> **Extract to read**
--------------------
Fiji judge allowed visa for child's medical treatment
Updated at 3:34 pm on 26 October 2009
A Fiji judge at the centre of controversy over claims she was denied entry to New Zealand to bring her toddler for medical treatment is due to arrive with her son in Auckland on Monday.
Anjala Wati claimed last week that her visa was declined because she is a High Court judge.
Judge Wati said New Zealand immigration officials told her they would talk to the Immigration Minister to see if he would grant an exemption.
While a decision was being made, Fiji's attorney-general Aiyaz Sayed Kaiyum accused New Zealand of interfering with the judiciary by denying the judge's visa.
Judge Wati says she's relieved a visa has now been granted for the sake of her child, who needs urgent eye surgery.
--------------------
> **Supplied material**

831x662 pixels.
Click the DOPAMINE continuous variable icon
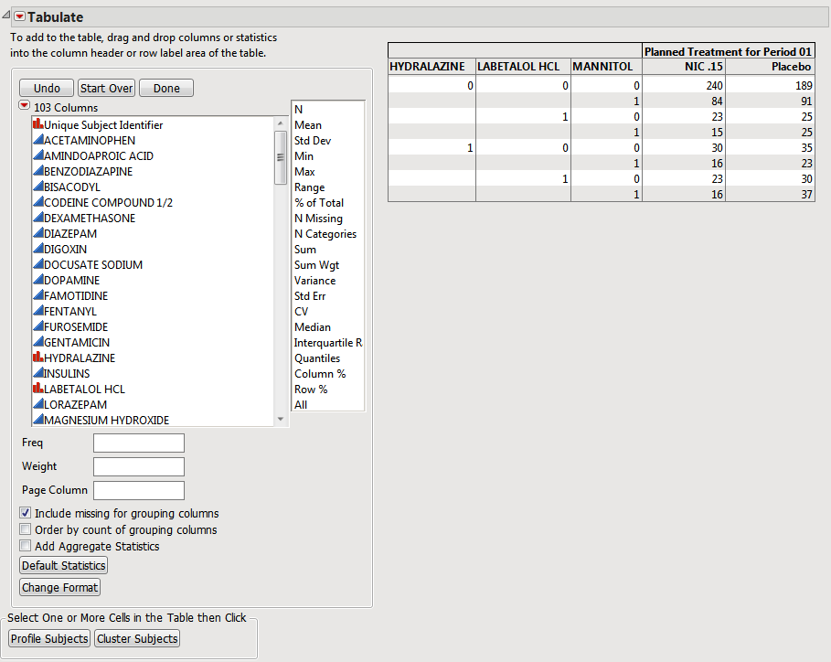coord(37,280)
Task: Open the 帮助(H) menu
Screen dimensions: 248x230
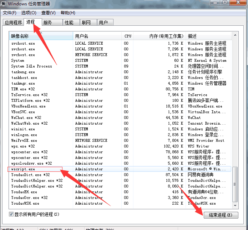Action: pos(68,13)
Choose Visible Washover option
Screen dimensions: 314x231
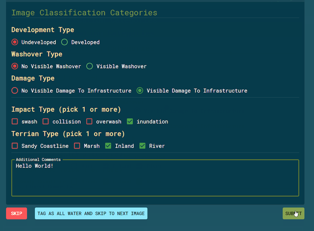90,66
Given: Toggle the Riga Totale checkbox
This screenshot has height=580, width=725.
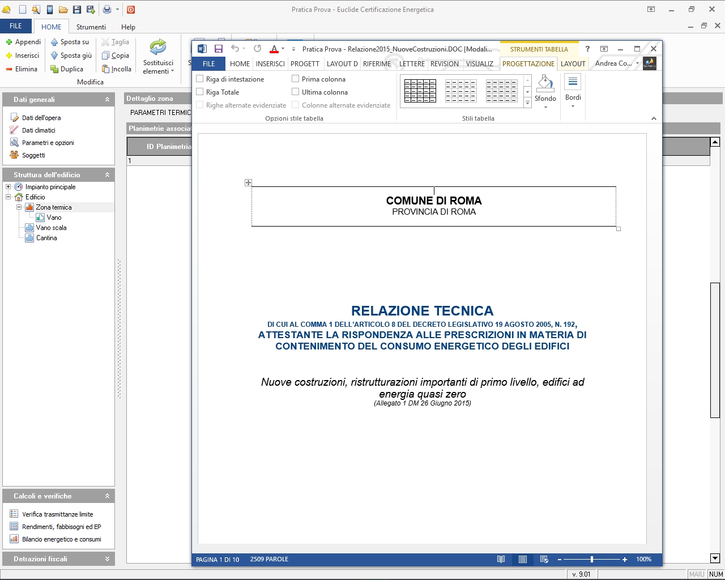Looking at the screenshot, I should click(x=200, y=92).

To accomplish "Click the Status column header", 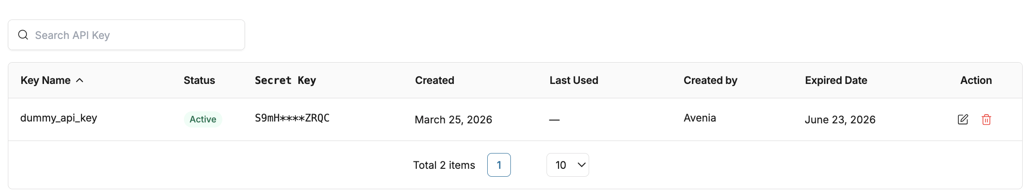I will [199, 80].
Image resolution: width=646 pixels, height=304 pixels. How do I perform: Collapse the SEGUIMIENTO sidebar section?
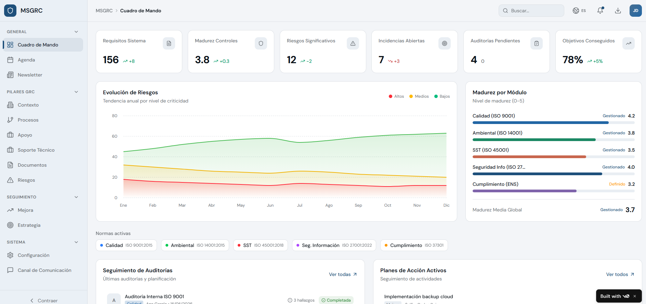76,197
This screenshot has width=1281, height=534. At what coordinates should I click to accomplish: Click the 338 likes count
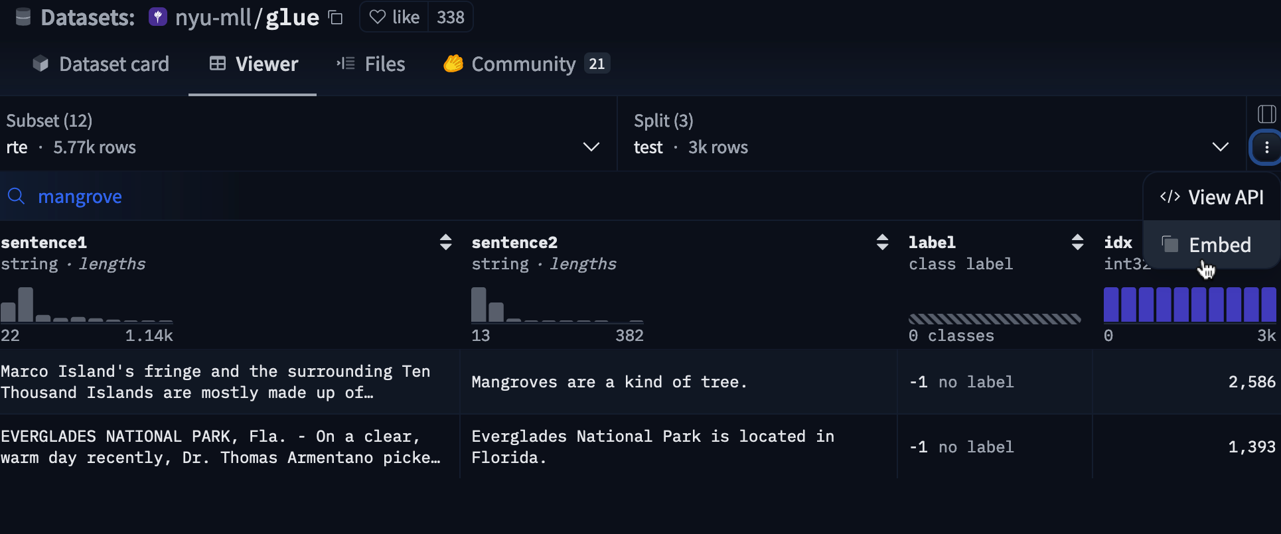coord(451,17)
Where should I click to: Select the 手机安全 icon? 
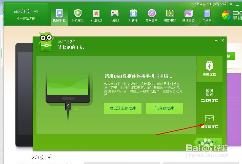(77, 15)
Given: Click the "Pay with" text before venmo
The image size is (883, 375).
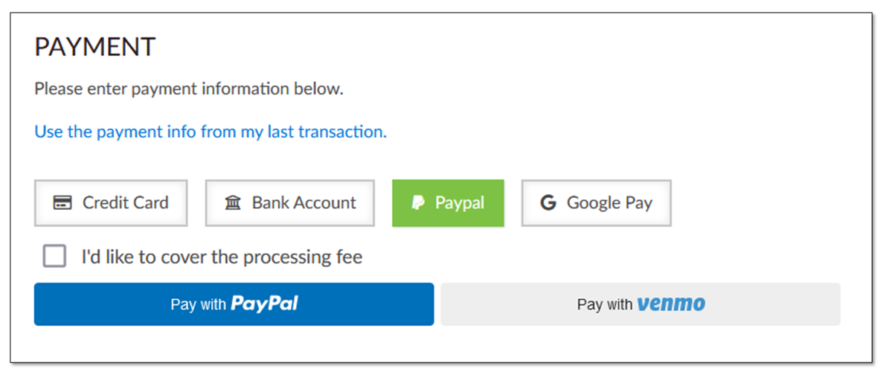Looking at the screenshot, I should click(605, 304).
--------------------
> **What to work on**
**A)** From the news report on the Fiji judge's visa, extract the passage starting at "Fiji judge allowed" and ending at "the judge's visa.".
**B)** Continue the news report on the Fiji judge's visa from its final sentence.

> **Answers by item**
**A)**
Fiji judge allowed visa for child's medical treatment
Updated at 3:34 pm on 26 October 2009
A Fiji judge at the centre of controversy over claims she was denied entry to New Zealand to bring her toddler for medical treatment is due to arrive with her son in Auckland on Monday.
Anjala Wati claimed last week that her visa was declined because she is a High Court judge.
Judge Wati said New Zealand immigration officials told her they would talk to the Immigration Minister to see if he would grant an exemption.
While a decision was being made, Fiji's attorney-general Aiyaz Sayed Kaiyum accused New Zealand of interfering with the judiciary by denying the judge's visa.

**B)**
Visa 'not declined'
The head of the Immigration Service said last week that Judge Wati's visa had not been declined and her application was still being assessed.
Andrew Annakin said no suggestion was made at the time of the inquiry that immediate travel was required to obtain medical treatment for a child and prevent the loss of sight in one eye.
Mr Annakin said although New Zealand maintains travel restrictions against some people following the coup in December 2006, it has shown consistent flexibility where humanitarian, medical or compassionate grounds have been substantiated.